'''

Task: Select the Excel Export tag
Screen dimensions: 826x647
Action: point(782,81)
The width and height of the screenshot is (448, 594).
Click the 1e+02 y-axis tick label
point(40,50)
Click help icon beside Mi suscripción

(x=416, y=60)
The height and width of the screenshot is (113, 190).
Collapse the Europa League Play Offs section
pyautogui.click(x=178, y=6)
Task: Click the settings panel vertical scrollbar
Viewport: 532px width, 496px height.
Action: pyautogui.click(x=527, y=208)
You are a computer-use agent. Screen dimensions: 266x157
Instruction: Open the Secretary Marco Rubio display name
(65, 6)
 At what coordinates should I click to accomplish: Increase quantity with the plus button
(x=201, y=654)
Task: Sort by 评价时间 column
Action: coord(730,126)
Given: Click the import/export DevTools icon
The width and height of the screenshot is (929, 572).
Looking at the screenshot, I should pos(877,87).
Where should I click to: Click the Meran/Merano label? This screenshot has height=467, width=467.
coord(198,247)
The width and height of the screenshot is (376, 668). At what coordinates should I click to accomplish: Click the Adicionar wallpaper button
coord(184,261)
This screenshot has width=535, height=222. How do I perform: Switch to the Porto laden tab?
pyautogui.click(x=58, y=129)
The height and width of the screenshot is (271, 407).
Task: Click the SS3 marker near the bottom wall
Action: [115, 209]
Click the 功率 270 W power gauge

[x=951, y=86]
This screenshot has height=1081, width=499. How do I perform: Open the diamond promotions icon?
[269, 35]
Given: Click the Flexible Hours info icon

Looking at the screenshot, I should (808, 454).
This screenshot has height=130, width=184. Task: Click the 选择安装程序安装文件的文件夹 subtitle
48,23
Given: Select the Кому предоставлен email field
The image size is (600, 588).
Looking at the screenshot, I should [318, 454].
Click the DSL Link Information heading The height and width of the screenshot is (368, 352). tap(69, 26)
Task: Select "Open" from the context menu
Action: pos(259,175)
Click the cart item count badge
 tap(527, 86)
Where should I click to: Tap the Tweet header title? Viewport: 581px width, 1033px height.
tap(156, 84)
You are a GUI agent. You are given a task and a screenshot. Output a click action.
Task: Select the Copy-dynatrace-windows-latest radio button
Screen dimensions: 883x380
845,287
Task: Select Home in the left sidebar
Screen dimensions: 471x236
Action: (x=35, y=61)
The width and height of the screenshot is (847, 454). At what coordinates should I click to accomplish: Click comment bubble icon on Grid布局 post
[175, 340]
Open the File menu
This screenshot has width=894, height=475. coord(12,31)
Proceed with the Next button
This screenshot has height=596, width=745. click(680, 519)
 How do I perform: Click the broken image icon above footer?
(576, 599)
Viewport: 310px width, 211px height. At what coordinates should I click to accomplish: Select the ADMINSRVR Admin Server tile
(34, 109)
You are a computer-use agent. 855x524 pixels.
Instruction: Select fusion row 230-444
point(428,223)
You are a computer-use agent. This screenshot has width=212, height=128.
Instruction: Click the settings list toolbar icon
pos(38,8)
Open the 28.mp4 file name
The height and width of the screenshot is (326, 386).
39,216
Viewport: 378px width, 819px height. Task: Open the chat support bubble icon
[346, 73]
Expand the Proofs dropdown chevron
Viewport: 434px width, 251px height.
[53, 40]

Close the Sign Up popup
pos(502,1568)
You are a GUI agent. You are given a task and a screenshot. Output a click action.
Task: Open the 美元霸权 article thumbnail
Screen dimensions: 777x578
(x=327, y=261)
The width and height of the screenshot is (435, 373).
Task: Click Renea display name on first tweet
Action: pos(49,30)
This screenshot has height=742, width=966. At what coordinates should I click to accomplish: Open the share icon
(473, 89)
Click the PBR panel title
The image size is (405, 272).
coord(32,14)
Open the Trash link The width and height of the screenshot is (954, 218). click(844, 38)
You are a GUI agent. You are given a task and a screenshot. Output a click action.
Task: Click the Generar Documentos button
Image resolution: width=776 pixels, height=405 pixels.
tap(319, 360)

'''

Search the data for "computer". Copy every line that has it.

You are a computer-use agent. Screen dimensions: 266x157
You are a computer-use agent. 855x524 pixels.
You are a computer-use agent. This screenshot has width=212, height=128.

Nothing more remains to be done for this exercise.